Una reazione relativamente contenuta degli asset rischiosi suggerisce che i mercati siano stati propensi a guardare oltre il conflitto, nella speranza di una conclusione relativamente rapida. Tuttavia, siamo molto poco fiduciosi che sarà così. In definitiva, riteniamo che l’Iran abbia la capacità di mantenere effettivamente chiuso lo Stretto di Hormuz per un periodo prolungato attraverso forme di guerra relativamente economiche e a bassa tecnologia. La minaccia rappresentata da droni, mine e piccole imbarcazioni d’attacco potrebbe rivelarsi difficile da eliminare lungo una costa estesa, in assenza di una presenza militare sul terreno.
In questo contesto, potrebbe essere il regime iraniano a decidere quando il conflitto terminerà, piuttosto che dipendere da una dichiarazione di vittoria proveniente dalla Casa Bianca. Dal punto di vista iraniano, la guerra attuale è esistenziale per il regime e ciò rende difficile prevedere una resa o negoziati nel breve termine.
Le speranze degli Stati Uniti di una sollevazione popolare in Iran non si sono concretizzate, dopo che proteste passate sono state brutalmente represse, e anche l’idea che scorte navali possano garantire un passaggio sicuro nello Stretto di Hormuz appare eccessivamente ottimistica.
È significativo che la marina statunitense mantenga una distanza molto prudente, e non sorprende che gli appelli di Trump agli “alleati” affinché impegnino le proprie navi siano stati rapidamente respinti. Dal punto di vista iraniano, appare chiaro che uno degli obiettivi sia ottenere un allentamento delle sanzioni al termine del conflitto.

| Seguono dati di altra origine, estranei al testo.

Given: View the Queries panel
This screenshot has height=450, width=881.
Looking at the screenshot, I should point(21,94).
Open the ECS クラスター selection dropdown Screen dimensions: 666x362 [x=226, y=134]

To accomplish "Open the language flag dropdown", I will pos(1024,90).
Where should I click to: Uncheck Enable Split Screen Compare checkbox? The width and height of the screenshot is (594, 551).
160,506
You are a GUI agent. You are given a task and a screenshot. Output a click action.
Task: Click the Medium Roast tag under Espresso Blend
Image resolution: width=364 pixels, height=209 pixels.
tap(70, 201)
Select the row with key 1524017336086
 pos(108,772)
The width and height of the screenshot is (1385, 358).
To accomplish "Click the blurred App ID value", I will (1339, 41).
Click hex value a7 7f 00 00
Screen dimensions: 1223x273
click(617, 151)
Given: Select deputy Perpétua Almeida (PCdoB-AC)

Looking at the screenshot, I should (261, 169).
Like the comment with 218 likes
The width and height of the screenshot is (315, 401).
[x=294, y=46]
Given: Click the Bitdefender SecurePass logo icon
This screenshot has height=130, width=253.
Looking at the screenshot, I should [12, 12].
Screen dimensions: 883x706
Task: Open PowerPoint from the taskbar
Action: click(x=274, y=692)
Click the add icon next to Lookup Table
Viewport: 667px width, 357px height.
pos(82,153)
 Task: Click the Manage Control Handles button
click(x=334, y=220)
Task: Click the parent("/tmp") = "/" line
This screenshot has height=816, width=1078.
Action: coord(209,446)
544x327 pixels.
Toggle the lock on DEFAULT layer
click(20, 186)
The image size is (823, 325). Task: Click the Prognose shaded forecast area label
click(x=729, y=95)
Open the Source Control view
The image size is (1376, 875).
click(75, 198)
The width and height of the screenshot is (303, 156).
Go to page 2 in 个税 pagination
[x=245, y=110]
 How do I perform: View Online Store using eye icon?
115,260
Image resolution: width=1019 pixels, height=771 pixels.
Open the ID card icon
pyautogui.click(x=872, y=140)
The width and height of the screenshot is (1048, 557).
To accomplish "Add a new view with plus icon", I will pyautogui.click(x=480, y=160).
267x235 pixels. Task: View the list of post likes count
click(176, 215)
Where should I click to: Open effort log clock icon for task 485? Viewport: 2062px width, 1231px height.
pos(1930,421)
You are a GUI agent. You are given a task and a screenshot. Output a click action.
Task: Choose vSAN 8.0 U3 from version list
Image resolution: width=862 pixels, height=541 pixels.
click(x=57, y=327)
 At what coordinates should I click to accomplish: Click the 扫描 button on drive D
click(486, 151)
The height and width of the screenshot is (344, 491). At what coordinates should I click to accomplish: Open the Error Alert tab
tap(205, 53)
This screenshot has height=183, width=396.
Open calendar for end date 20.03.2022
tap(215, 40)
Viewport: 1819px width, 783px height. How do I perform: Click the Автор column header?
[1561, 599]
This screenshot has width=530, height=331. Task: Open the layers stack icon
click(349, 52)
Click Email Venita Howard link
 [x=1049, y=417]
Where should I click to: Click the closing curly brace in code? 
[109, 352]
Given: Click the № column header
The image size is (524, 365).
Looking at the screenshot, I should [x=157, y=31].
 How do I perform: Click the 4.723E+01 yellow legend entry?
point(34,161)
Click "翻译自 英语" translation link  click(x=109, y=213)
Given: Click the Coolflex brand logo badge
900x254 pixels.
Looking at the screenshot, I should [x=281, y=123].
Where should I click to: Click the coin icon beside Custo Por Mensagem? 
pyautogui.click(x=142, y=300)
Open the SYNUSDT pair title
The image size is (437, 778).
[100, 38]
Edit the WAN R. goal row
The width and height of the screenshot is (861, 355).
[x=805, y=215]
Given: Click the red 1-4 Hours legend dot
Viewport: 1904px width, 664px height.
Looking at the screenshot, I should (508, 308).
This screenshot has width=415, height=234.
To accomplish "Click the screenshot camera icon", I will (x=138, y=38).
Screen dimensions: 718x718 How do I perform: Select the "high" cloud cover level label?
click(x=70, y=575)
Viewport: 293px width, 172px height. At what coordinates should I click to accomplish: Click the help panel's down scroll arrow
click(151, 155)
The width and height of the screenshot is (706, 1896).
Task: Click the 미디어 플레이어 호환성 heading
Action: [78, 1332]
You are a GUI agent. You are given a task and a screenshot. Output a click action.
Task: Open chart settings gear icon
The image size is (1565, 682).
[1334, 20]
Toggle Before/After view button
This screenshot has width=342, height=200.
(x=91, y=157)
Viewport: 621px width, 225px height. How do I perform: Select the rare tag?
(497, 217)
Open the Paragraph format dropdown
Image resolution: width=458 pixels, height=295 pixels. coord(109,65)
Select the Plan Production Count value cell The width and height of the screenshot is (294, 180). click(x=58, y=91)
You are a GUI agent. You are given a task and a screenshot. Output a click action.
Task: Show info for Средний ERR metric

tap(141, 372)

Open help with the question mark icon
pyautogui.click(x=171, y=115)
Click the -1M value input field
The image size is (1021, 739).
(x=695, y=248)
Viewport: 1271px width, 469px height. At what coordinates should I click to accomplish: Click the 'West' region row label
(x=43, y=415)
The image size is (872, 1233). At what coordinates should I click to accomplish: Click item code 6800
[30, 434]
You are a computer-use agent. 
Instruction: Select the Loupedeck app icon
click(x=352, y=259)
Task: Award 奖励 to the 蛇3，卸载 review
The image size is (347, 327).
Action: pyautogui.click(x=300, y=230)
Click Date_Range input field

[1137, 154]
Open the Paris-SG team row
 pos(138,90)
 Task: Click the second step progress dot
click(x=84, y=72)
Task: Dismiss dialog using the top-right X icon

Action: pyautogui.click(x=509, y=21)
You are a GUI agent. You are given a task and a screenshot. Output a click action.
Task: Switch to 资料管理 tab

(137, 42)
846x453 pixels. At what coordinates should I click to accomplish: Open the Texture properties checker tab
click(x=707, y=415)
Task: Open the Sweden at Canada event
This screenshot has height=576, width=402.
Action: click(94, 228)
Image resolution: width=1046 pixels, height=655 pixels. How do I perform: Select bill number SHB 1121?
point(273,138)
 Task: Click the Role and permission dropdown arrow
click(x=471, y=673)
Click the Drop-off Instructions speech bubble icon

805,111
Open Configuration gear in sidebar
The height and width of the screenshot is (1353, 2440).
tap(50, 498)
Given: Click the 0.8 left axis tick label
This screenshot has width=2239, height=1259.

Inoltre, emerge un chiaro desiderio di eliminare la presenza e l’influenza statunitense dal Golfo e, più in generale, nel mondo arabo. Sebbene ciò possa sembrare irrealistico, il prezzo che molti di questi Paesi stanno pagando per la guerra USA/Israele è molto significativo.
Sarà interessante osservare come cambierà l’opinione pubblica nella regione nelle prossime settimane e mesi, poiché è difficile pensare che l’azione degli Stati Uniti abbia migliorato le relazioni bilaterali nella regione.
Si registra una crescente carenza di prodotti raffinati, con i prezzi di benzina e carburante per aerei che aumentano molto più rapidamente rispetto al greggio. Ciò è spiegato dalla dipendenza dalla capacità di raffinazione del Medio Oriente, attualmente di fatto esclusa dal mercato. Di conseguenza, la Cina ha imposto un divieto di esportazione sui prodotti raffinati per proteggere i consumi interni.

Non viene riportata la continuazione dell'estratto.